AB is $15 km$ and changes with a speed of $600 km/h$. BC is $5 km$ and changes with a speed of $0 km/h$. At what speed changes the angle CAB in terms of $rad/h?$
I call AB for $x(t)$ and BC for $y(t)$. Then I know:
$$x(t) = 15 km$$ $$x'(t) = 600 km/h$$ $$y(t) = 5 km$$ $$y'(t) = 0 km/h$$
To find the angle CAB (now called $\theta$):
$$ tan(\theta) = \frac{y(t)}{x(t)} \leftrightarrow \theta = arctan\left(\frac{y(t)}{x(t)}\right)$$.

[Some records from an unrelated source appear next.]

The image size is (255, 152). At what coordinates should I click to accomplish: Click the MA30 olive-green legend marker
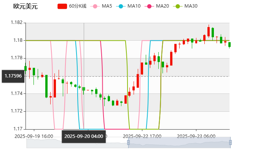pyautogui.click(x=178, y=6)
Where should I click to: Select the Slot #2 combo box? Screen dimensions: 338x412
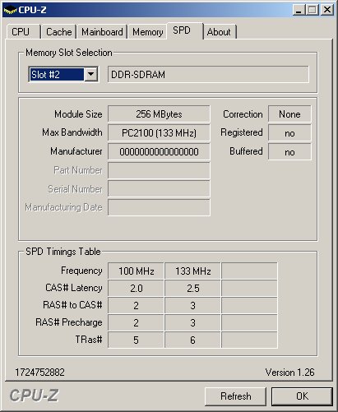click(x=63, y=74)
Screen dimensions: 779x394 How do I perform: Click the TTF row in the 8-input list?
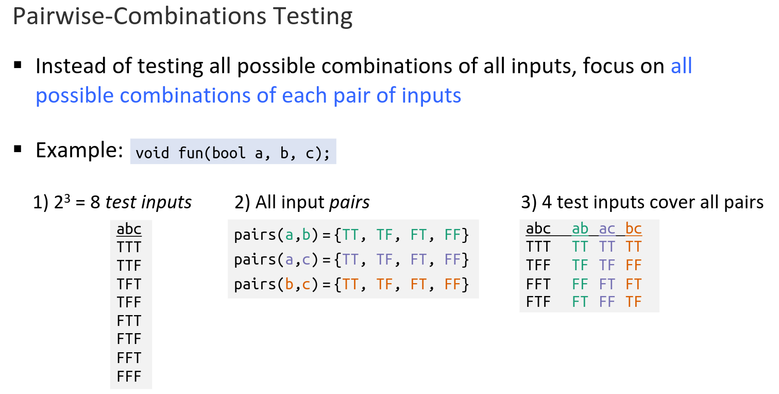129,266
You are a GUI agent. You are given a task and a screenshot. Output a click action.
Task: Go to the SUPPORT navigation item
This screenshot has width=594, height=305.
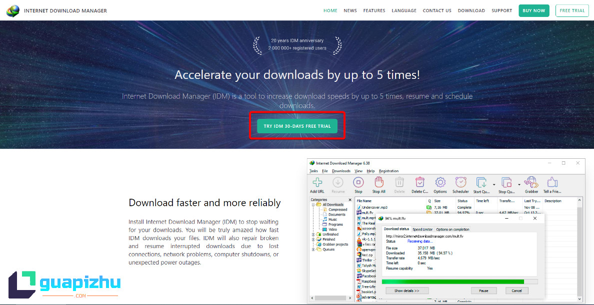[502, 10]
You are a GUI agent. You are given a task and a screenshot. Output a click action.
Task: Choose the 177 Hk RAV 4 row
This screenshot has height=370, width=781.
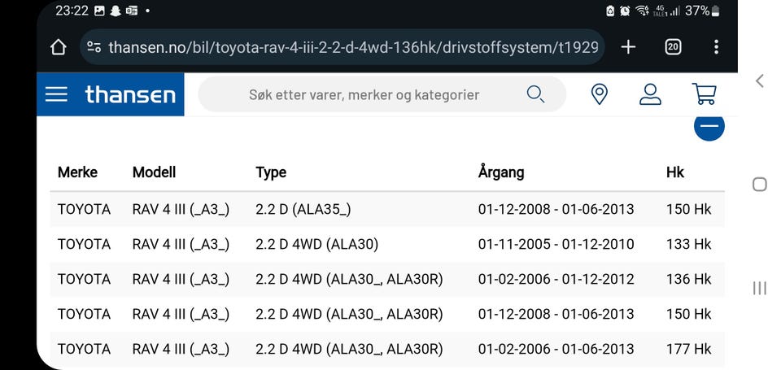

I derivate this to get the change of $\theta$ in $rad/h$.
$$ \frac{1}{1+\left(\large\frac{y(t)}{x(t)}\right)^2} \times \left(\frac{y'(t)x(t)-y(t)x'(t)}{x(t)^2}\right) = 0.0075~rad/h$$
I know that the answer should be $12~rad/h$ so somewhere I'm wrong. But where?
2 Answers
$\begingroup$For clarification here, $x(0)=15, y(0)=5$ is what is meant here. OP, you need to write it like this, otherwise things get real messy.
As for an answer:
We know that: $$ x(0)=15\\ y(0)=5\\ \frac{dx}{dt}=x'(t)=600\\\frac{dy}{dt}=y'(t)=0 $$
So from this we can get $x(t)=600t+15$ and $y(t)=5$. We're aiming for $\frac{d\theta}{dt}$, and to get this we can multiply $\frac{dx}{dt}$ and $\frac{d\theta}{dx}$, as the $dx$ cancels out. We already have $\frac{dx}{dt}$, so to get $\frac{d\theta}{dx}$: $$\begin{align*} tan(\theta) & = \frac{y(t)}{x(t)} \\ & = \frac{5}{x} \\ \end{align*} $$
We'll treat x as a variable by itself for the moment:
$$\theta = arctan(\frac{5}{x})\\ \begin{align*}\frac{d\theta}{dx} & = \frac{-5}{x^2}\cdot\frac{1}{1+(\frac{5}{x})^2}\\ & = \frac{-5}{x^2}\cdot\frac{1}{\frac{1}{x^2}(x^2+25)}\\ & = \frac{-5x^2}{x^2(x^2+25)}\\ & = \frac{-5}{x^2+25} \end{align*}$$
so substituting into $\frac{dx}{dt}\cdot\frac{d\theta}{dx}=\frac{d\theta}{dt}$, we get:
$$\begin{align*} \frac{d\theta}{dt} & = \frac{-5\cdot600}{x^2+25}\\ & = \frac{-3000}{(600t+15)^2+25}\\ & = \frac{-3000}{360000t^2+18000t+225+25}\\ & = \frac{-3000}{360000t^2+18000t+250}\\ & = \frac{-60}{7200t^2+3600t+5} \end{align*}$$
As $t=0$, we can substitute back into our equation for $\frac{d\theta}{dt}$ to get:
$$\begin{align*} \frac{d\theta}{dt} & = \frac{-60}{5}\\ & = -12\\ \end{align*}$$
So at $t=0$, $\theta$ is decreasing at 12 rad/h.
$\endgroup$ $\begingroup$Either $x(t)=15+600t$ or I didn't get the problem.
$\endgroup$ 2